(Records excerpted from a collection)
[Start of Attachment]

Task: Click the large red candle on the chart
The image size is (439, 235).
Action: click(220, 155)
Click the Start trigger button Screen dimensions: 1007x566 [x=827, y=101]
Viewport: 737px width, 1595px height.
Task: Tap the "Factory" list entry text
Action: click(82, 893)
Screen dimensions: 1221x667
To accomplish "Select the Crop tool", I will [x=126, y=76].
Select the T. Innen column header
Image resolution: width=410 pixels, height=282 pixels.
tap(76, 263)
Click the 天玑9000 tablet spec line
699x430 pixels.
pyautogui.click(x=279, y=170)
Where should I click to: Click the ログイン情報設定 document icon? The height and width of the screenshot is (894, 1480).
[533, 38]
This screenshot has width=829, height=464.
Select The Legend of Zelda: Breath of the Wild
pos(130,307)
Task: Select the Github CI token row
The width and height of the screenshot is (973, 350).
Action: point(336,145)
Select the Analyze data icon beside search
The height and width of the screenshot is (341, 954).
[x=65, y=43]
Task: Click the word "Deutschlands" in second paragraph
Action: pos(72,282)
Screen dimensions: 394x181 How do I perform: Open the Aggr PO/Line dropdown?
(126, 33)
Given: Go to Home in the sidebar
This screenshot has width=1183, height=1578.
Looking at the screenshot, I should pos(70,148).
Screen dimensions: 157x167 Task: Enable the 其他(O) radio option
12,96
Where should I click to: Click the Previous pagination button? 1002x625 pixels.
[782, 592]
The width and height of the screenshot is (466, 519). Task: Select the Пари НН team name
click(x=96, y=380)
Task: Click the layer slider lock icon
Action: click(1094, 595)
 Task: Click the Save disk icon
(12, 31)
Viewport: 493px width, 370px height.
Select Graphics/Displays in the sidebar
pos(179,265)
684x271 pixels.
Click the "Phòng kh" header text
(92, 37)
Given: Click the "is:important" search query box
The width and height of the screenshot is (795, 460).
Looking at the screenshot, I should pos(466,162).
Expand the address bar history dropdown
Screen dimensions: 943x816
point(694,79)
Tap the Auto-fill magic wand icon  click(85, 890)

[End of Attachment]

*Problem requirements*
The line above containing "The image size is (439, 235).", the line containing "Task: Select the Github CI token row", and every line between them are to be transcribed exactly; no other line is wanted.

*Reply to the exercise*
The image size is (439, 235).
Action: click(220, 155)
Click the Start trigger button Screen dimensions: 1007x566 [x=827, y=101]
Viewport: 737px width, 1595px height.
Task: Tap the "Factory" list entry text
Action: click(82, 893)
Screen dimensions: 1221x667
To accomplish "Select the Crop tool", I will [x=126, y=76].
Select the T. Innen column header
Image resolution: width=410 pixels, height=282 pixels.
tap(76, 263)
Click the 天玑9000 tablet spec line
699x430 pixels.
pyautogui.click(x=279, y=170)
Where should I click to: Click the ログイン情報設定 document icon? The height and width of the screenshot is (894, 1480).
[533, 38]
This screenshot has width=829, height=464.
Select The Legend of Zelda: Breath of the Wild
pos(130,307)
Task: Select the Github CI token row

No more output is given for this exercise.